I've also looked at Lightning (my research is in this direction) and had
similar ideas about Lua. I also came to the conclusion that it would be
unlikely to help much with the speed, unless the compiler were much more
sophisticated. At the moment, it seems that executing individual VM
instructions is quite expensive because of all the dynamic lookups and
checks, so the overhead of interpretation is not great. If the code were
JIT-compiled, it would be very bulky if the VM action routines were simply
inlined; if it was simply turned into some sort of threaded code, on the
other hand, then there wouldn't be much speed gain, if any, because all that
would be improved is the VM instruction fetch-decode cycle, which seems not
to take much of the execution time.

Hence, I guess that to improve Lua's speed it would be necessary to write a
new compiler that output rather lower level instructions, and optimised a
lot of the dynamic checks away, based on program context. Even then you
might not gain much (especially not without inter-function optimisation, as
a function's parameters would always need to be typechecked the first time
they were used).

More interesting, IMO, would be to define a typed version of Lua. This could
be compiled much more efficiently, and ordinary dynamic Lua could be
compiled to it, by inserting type checks for values that have to be a
particular type (or types). To be really useful and efficient, table and
userdata types would have to be part of the type system.
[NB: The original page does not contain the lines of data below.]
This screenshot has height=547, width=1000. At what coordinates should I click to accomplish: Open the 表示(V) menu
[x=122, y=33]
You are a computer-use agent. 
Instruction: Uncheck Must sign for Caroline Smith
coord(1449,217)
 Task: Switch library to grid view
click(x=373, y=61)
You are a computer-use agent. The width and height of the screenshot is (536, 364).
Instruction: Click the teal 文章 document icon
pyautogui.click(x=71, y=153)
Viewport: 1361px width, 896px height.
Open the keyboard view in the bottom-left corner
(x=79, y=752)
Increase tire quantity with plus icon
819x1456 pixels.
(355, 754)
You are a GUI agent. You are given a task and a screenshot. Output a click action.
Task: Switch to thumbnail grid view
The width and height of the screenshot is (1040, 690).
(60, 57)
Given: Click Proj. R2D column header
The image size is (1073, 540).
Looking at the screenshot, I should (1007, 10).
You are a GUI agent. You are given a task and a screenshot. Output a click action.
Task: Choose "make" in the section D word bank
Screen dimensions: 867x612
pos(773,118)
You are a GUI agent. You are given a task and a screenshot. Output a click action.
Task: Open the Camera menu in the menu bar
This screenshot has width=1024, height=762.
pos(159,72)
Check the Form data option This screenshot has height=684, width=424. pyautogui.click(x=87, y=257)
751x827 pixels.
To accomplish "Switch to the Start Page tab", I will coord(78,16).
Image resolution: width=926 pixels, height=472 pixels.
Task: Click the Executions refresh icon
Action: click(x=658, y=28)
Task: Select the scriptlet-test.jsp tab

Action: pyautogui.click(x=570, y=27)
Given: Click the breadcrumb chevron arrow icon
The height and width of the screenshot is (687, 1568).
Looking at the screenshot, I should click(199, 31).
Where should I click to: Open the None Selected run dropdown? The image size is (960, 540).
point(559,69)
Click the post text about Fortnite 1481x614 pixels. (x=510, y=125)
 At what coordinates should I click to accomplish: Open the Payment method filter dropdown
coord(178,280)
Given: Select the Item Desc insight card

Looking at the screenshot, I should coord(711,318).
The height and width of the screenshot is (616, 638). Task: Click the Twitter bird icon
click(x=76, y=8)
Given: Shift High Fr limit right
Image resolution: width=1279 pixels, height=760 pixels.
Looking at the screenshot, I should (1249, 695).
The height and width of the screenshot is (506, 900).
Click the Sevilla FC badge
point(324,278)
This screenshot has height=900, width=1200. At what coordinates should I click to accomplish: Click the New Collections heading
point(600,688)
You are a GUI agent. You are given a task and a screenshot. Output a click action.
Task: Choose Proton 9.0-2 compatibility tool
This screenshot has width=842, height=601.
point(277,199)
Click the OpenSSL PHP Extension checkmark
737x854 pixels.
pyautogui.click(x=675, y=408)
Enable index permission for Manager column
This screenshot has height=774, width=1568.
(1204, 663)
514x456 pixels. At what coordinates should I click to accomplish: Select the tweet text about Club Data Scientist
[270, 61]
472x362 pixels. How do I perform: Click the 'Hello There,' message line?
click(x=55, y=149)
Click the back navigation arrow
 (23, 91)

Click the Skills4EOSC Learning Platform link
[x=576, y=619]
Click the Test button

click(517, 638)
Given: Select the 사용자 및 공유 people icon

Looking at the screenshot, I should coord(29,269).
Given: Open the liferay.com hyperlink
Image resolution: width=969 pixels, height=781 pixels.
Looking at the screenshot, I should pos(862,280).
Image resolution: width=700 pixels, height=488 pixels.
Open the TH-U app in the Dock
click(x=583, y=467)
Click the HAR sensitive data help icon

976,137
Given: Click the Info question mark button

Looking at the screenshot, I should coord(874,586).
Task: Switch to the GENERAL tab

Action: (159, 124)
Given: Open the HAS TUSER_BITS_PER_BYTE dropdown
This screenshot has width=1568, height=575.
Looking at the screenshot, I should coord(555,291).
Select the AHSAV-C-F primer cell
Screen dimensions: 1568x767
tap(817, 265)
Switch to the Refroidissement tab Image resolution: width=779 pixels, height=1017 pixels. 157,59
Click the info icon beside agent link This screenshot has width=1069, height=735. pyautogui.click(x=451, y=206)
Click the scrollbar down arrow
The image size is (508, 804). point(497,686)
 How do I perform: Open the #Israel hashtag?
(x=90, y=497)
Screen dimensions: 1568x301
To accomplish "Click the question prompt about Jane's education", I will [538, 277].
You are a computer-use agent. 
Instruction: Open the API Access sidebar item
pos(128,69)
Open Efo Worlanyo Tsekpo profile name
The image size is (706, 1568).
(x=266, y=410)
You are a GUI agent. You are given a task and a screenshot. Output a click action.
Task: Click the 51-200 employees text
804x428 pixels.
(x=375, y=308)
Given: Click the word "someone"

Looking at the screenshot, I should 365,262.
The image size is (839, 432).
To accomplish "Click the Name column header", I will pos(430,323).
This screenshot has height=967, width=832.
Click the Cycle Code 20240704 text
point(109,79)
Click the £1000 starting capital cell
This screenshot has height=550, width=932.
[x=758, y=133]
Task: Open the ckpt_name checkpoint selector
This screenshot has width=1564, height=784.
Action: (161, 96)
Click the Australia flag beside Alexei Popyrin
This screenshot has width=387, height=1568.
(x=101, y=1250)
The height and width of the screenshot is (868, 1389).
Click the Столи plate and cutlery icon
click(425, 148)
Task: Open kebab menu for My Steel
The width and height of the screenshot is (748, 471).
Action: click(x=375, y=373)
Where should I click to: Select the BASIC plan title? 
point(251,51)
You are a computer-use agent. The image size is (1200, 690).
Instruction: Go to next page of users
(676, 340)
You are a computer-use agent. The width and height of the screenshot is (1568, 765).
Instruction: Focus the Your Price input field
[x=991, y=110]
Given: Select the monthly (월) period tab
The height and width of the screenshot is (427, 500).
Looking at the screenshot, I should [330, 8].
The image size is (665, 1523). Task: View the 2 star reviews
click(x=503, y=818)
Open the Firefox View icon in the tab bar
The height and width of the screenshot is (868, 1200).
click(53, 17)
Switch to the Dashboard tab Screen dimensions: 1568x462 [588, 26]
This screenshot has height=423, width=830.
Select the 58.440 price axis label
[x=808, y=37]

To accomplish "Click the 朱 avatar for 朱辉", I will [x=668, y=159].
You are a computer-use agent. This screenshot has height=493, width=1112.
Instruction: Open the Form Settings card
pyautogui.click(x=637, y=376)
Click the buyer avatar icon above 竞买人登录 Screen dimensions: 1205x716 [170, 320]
What would the extensions look like?

I'd propose something like the following:

0. All variables are declared; global variables must be declared (using
"global"). This is a simplifying assumption; perhaps it's possible to relax
it if you're clever.

1. When a variable is declared, a type is given, e.g.:

local a : number, b : string, c : table = 1, "abc", {key = "foo", value = 42}
local f : string -> number = function (s) return strlen(s) end

2. Get rid of nil, and add a boolean type. Again, this is a simple solution;
a trickier (but more compatible) method might be to remove the nil type, and
lift all the remaining types, making "nil" a valid value for any other type.
This would require lifting the operators such as +, - and .. to check for
nil, and would hence be less efficient.

3. Now the type of all identifiers is statically known, so if you try to
perform an operation on the wrong type, or an unknown type, you can get a
compile-time error, e.g.:

print strlen(45) -- strlen : string -> number
(type mismatch)

function a(t : table) : nil
  -- this is syntactic sugar for a : table -> nil = function (t) ...
  print strlen(t[1])
end
(type of t[1] is unknown at compile time)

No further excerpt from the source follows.